The line containing "Click the free shipping box icon" marks the end: output every line of the data up to it, and that line too, exactly as written.
(Recorded information begins)
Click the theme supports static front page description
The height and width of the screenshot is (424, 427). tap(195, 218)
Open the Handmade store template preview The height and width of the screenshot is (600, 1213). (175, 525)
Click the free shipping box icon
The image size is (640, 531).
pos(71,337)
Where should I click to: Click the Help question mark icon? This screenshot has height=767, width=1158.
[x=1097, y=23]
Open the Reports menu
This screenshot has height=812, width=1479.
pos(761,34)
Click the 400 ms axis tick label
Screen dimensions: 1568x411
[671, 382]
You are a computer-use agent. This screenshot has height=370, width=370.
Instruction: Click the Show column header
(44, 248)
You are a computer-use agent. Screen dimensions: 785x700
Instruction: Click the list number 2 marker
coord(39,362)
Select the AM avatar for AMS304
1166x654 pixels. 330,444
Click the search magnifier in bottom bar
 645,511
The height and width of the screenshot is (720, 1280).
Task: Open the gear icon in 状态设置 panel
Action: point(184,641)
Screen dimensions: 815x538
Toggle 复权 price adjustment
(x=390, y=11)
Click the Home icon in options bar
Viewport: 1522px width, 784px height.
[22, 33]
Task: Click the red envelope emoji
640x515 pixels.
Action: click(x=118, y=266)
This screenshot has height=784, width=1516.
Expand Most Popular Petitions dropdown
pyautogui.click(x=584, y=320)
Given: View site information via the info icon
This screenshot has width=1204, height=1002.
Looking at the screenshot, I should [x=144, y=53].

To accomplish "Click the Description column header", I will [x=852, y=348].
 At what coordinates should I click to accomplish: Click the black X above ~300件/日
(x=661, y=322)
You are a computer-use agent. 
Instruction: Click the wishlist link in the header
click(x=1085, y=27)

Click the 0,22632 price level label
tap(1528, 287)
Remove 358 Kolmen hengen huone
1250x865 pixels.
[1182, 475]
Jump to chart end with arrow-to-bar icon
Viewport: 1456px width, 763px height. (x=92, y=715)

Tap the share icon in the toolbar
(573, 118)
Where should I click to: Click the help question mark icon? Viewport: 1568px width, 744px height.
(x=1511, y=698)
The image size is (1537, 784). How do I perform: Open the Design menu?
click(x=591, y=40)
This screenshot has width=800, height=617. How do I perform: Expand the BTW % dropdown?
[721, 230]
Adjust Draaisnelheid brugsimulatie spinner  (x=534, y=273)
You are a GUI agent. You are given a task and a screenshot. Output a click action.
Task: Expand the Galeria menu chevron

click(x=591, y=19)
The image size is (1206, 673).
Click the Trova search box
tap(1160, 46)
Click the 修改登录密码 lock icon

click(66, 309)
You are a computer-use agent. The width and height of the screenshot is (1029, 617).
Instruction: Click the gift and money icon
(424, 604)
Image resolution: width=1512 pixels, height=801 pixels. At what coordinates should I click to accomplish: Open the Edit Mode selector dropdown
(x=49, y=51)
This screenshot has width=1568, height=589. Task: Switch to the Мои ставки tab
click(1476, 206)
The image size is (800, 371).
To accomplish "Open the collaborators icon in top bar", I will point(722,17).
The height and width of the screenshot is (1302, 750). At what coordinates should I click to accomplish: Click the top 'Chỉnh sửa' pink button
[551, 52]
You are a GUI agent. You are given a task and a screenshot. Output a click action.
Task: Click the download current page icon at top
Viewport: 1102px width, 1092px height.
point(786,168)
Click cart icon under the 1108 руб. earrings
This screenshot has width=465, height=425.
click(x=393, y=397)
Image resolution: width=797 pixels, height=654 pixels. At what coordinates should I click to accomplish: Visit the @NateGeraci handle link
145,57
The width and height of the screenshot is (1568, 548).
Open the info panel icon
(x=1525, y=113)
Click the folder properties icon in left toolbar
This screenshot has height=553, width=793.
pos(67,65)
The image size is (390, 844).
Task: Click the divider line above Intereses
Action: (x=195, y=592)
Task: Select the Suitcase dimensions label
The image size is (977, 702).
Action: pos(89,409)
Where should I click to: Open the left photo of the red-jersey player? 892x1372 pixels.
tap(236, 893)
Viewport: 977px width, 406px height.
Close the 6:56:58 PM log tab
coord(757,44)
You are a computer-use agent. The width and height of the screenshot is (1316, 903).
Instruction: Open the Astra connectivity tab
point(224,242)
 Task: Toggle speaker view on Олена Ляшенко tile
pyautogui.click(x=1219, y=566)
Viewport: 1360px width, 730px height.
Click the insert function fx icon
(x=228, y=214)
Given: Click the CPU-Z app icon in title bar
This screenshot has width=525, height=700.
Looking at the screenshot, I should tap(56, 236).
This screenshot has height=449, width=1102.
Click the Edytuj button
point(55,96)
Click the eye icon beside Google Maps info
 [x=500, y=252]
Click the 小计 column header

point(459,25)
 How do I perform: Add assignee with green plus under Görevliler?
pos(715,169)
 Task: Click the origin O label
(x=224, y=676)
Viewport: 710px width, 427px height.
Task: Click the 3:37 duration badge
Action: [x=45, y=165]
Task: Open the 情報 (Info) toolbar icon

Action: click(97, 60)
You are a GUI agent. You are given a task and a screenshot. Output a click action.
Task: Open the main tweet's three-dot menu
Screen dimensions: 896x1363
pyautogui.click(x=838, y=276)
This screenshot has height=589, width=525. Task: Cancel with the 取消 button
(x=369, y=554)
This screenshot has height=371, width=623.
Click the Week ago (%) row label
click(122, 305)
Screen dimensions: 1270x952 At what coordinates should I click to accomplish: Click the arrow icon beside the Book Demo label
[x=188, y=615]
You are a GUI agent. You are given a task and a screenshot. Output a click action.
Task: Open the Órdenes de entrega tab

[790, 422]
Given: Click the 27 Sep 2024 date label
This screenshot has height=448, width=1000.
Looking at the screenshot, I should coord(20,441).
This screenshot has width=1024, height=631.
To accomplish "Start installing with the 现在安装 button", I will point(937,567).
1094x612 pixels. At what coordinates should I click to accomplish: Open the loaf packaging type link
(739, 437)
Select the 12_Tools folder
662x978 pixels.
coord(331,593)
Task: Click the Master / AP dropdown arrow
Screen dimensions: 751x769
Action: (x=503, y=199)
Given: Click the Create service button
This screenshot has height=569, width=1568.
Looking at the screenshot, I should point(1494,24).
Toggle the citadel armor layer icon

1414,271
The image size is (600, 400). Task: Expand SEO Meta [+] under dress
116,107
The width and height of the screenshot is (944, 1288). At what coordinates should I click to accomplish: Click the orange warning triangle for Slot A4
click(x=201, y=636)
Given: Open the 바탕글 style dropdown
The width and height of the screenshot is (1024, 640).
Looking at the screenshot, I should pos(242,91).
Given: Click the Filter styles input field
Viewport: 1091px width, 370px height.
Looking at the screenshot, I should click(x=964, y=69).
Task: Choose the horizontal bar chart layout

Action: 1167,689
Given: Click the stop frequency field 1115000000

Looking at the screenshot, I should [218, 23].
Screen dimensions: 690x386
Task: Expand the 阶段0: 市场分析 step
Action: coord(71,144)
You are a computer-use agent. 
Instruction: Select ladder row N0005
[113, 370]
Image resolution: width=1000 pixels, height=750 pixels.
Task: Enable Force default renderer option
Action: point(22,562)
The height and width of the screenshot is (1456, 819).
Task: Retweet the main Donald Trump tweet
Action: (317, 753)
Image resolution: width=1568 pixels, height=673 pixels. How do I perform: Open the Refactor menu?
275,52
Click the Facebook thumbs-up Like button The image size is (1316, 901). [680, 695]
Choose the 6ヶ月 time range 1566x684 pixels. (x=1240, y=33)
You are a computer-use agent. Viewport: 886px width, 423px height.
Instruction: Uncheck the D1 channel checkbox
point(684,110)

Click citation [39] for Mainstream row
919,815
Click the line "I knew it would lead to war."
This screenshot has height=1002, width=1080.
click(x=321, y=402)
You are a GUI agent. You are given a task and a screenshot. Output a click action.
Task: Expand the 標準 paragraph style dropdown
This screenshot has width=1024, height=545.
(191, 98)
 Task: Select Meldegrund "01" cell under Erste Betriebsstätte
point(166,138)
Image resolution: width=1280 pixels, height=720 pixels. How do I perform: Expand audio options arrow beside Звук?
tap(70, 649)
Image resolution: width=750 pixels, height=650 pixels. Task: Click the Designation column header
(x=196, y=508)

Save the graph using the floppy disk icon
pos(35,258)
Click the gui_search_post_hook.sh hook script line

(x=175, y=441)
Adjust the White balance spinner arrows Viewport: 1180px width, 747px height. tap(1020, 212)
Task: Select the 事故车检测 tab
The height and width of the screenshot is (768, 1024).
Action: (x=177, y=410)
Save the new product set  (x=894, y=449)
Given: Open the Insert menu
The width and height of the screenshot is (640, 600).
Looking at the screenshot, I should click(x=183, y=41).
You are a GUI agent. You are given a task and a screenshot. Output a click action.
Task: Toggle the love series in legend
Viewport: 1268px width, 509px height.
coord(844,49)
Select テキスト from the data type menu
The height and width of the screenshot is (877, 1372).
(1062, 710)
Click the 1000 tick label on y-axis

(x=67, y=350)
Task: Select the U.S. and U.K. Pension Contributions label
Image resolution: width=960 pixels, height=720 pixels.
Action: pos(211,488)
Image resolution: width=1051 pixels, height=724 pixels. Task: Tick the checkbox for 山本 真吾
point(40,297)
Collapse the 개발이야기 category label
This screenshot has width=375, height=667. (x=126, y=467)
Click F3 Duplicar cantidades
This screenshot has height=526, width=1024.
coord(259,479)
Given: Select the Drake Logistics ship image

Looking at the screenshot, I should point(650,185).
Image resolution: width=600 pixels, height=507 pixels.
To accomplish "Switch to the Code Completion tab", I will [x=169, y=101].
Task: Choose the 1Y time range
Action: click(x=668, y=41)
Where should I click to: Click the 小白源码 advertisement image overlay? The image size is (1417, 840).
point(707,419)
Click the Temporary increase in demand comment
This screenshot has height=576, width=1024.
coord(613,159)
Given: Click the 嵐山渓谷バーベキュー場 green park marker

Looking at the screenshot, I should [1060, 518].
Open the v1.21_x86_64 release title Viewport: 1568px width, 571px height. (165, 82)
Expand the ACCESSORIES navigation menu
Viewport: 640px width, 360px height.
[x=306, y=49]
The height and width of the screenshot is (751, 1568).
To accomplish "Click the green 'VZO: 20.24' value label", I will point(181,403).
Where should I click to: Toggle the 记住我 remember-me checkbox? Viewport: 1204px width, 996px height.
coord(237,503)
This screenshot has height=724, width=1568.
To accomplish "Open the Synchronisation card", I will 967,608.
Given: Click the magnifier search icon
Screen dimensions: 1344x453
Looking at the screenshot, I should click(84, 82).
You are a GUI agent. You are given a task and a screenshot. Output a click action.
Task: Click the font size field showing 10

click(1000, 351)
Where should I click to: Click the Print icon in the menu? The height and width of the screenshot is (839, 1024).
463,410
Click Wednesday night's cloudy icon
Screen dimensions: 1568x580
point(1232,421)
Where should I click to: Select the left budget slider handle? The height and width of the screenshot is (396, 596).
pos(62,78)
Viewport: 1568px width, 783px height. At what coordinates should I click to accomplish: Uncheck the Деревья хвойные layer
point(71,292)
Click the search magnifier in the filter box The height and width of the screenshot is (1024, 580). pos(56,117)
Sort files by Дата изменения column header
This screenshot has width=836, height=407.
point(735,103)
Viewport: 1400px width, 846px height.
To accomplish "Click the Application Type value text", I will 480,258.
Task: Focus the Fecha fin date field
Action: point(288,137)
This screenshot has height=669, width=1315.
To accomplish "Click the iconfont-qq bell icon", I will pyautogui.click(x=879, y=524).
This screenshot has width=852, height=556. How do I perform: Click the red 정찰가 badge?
(Recorded information ends)
Output for this task
Click the theme supports static front page description
The height and width of the screenshot is (424, 427). tap(195, 218)
Open the Handmade store template preview The height and width of the screenshot is (600, 1213). (175, 525)
Click the free shipping box icon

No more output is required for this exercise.